- Neshlaj Location within Iran
- Coordinates: 33°59′22″N 51°04′25″E﻿ / ﻿33.98944°N 51.07361°E
- Country: Iran
- Province: Isfahan
- County: Kashan
- District: Neyasar
- Rural District: Neyasar

Population (2016)
- • Total: 3,024
- Time zone: UTC+3:30 (IRST)

= Neshlaj =

Village in Isfahan province, Iran

Neshlaj (نشلج) (Note: Also romanized as Nashlaj, Nashalj; also known as Nishlak) is a village in Neyasar Rural District of Neyasar District in Kashan County, Isfahan province, Iran.

==Etymology==
Folk etymology derives the name Neshlaj from the phrase Noh-salj (نثلج), meaning "nine-snow" and interpreted to mean that there are nine months of snow each year in the village. A more probable origin, according to Habib Borjian, is a derivation from a prefix, either *ni- ("down") or *niš- ("out"), attached to a root such as *rak ("arrange"), referring to the prominent ridges and gorges around the village.

==Demographics==
===Population===
At the time of the 2006 National Census, the village's population was 2,168 in 663 households. The following census in 2011 counted 2,142 people in 704 households. The 2016 census measured the population of the village as 3,024 people in 978 households, the most populous in its rural district.

==Geography ==
===Location===
The village is 43 km northwest of Kashan, the natural beauties of the village, along with its high security against the attack of thieves, attracted people to this area, Mehr News Agency reported.

===Hydrology===
There are five water reservoirs in the village, the historical precedence of some dates back to the Safavid era.

==Agriculture==
Due to the village's geographical position (suitable soil, water and weather), farmers are active in the field of horticulture. Given the average rainfall of 200 mm per year, the village is a suitable place for growing sweet-scented Mohammadi rose. The village is famous for its rosewater.

==Culture==
===Literature===
Poetry written by Bahram Nashalji about 700 years ago shows that the culture of friendship prevailed in the village.

===Architecture===
The village is located on the northern slope and has beautiful buildings in terms of texture and architectural style. The ceiling of each house is the courtyard of another house.

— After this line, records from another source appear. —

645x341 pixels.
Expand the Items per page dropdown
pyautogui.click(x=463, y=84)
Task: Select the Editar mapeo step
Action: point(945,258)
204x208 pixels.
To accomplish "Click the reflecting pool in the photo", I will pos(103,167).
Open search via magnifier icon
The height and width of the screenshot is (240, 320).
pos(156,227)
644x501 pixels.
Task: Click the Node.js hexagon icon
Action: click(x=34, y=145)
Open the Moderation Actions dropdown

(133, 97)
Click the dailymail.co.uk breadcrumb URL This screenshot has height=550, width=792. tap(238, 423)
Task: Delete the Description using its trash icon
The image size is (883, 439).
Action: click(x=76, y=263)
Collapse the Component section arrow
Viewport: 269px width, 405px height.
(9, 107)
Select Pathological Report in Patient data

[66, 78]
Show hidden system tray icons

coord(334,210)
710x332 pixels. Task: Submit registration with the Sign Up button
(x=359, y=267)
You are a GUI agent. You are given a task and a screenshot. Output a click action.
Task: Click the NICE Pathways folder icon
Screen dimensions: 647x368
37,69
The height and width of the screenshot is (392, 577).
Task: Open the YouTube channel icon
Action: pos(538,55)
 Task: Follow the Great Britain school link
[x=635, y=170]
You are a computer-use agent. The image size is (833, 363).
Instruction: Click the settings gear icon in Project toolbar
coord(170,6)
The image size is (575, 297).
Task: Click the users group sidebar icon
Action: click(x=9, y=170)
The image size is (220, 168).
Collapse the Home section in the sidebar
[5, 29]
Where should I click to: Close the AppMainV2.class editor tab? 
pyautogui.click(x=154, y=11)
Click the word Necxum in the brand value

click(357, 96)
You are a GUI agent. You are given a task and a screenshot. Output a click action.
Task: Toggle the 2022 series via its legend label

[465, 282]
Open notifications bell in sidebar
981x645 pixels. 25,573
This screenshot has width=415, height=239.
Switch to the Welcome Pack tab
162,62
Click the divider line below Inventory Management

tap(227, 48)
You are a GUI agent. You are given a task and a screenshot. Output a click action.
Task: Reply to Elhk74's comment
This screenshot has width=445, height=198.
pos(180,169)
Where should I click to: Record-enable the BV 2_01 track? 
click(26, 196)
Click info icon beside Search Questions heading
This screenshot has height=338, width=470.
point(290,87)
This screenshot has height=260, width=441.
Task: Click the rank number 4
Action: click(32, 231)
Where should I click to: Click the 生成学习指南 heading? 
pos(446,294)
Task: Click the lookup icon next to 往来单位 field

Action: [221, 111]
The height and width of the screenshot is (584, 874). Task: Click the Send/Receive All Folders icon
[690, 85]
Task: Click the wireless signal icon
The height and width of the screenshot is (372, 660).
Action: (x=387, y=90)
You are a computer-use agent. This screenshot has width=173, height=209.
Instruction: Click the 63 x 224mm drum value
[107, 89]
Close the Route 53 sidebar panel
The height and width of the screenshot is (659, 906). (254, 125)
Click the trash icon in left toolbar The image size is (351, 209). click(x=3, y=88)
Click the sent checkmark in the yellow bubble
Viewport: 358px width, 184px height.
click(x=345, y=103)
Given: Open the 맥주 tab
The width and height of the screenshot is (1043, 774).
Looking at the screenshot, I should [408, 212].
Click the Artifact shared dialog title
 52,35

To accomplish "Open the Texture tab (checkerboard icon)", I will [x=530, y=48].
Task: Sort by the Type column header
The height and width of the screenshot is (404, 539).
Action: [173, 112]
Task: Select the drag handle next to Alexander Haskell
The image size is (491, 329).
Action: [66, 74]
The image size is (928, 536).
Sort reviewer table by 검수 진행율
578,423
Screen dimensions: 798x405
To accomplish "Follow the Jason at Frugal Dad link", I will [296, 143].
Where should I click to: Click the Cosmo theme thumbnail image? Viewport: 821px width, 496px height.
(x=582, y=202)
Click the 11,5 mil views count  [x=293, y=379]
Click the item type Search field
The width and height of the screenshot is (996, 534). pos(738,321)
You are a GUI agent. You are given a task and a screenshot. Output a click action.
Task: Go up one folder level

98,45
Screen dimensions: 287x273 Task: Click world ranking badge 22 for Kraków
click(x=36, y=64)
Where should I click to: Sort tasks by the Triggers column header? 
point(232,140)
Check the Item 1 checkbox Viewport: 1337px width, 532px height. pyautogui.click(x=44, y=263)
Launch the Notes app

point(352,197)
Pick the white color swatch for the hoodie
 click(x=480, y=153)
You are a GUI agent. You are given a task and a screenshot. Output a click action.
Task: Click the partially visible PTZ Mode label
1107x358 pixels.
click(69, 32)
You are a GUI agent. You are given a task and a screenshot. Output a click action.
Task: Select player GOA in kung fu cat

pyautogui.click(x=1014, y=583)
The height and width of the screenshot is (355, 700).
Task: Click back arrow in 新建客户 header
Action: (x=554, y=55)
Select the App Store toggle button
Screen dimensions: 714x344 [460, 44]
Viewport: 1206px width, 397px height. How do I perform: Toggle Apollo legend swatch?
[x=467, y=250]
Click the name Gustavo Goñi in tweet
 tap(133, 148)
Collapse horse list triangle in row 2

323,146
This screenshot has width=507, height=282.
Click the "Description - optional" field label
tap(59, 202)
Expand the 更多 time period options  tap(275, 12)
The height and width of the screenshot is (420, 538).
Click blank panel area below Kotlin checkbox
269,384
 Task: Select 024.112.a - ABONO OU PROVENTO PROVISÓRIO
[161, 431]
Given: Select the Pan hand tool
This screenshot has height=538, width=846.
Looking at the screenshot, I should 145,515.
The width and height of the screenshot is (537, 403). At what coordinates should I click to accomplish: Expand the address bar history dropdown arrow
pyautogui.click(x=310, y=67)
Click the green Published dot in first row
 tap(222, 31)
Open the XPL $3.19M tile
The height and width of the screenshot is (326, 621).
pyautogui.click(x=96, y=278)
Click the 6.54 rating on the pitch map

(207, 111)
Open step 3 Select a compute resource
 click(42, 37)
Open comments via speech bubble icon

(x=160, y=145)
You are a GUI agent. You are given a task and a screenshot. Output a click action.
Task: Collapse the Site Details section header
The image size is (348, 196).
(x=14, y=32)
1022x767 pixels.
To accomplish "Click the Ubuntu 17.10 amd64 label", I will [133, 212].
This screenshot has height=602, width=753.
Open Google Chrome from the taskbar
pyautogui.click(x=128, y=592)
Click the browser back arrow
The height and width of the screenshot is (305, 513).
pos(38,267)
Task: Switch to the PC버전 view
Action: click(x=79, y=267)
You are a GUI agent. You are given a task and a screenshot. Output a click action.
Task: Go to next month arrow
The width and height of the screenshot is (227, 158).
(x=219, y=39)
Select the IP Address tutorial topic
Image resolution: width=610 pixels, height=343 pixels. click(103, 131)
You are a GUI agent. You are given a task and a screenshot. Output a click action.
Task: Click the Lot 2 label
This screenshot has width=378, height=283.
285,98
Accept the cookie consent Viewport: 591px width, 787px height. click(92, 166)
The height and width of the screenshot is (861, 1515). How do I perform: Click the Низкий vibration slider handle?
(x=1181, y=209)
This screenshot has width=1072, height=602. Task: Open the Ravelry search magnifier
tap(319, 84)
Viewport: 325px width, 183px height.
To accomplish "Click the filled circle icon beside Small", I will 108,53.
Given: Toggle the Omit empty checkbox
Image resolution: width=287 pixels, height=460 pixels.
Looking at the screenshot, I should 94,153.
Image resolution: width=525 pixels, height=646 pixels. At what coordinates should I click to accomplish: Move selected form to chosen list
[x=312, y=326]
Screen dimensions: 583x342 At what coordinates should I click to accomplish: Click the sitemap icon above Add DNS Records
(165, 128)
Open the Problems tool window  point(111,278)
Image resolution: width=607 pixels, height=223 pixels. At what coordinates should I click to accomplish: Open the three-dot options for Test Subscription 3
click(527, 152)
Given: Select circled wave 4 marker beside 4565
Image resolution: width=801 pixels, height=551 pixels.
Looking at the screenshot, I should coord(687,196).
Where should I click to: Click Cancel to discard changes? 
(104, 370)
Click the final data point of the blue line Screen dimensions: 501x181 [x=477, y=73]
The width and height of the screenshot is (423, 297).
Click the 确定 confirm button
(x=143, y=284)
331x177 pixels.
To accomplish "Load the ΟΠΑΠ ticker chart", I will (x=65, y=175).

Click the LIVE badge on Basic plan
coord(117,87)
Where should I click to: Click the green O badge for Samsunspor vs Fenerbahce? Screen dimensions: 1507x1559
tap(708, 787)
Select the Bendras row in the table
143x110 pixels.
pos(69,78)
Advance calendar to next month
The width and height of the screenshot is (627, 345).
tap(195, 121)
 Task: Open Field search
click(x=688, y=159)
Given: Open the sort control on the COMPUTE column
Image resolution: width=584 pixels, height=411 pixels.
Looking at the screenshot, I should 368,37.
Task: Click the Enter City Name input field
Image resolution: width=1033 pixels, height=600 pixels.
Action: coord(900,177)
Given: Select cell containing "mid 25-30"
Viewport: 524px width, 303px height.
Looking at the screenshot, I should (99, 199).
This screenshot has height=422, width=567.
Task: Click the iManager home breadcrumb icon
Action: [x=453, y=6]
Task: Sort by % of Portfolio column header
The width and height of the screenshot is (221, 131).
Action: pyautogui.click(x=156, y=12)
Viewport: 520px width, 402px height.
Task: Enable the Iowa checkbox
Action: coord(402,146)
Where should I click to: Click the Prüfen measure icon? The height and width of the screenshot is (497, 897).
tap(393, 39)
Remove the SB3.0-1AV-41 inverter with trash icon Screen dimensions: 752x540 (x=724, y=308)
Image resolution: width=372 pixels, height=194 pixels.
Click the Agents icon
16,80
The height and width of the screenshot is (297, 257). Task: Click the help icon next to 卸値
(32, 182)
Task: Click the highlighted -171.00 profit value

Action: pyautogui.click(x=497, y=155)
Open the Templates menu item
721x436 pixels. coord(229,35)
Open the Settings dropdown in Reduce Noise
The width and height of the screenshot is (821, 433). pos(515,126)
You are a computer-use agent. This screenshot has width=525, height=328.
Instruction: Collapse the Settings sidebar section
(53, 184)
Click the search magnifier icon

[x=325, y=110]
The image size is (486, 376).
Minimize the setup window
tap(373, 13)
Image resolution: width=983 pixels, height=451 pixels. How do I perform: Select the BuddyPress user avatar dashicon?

Buildings in the village reveal that its residents made optimum use of climatic and geographical conditions. The presence of two bathhouses in the village indicates the attention of residents toward health and cleanliness. Water canals exceeding 2,500 meters hint at the firm will of the people to live in the village.

==Tourism==
Neshlaj is one of the tourism attractions of Kashan which, due to its unique texture, mild climatic conditions, snowy winter and cool summers, shines like a jewel.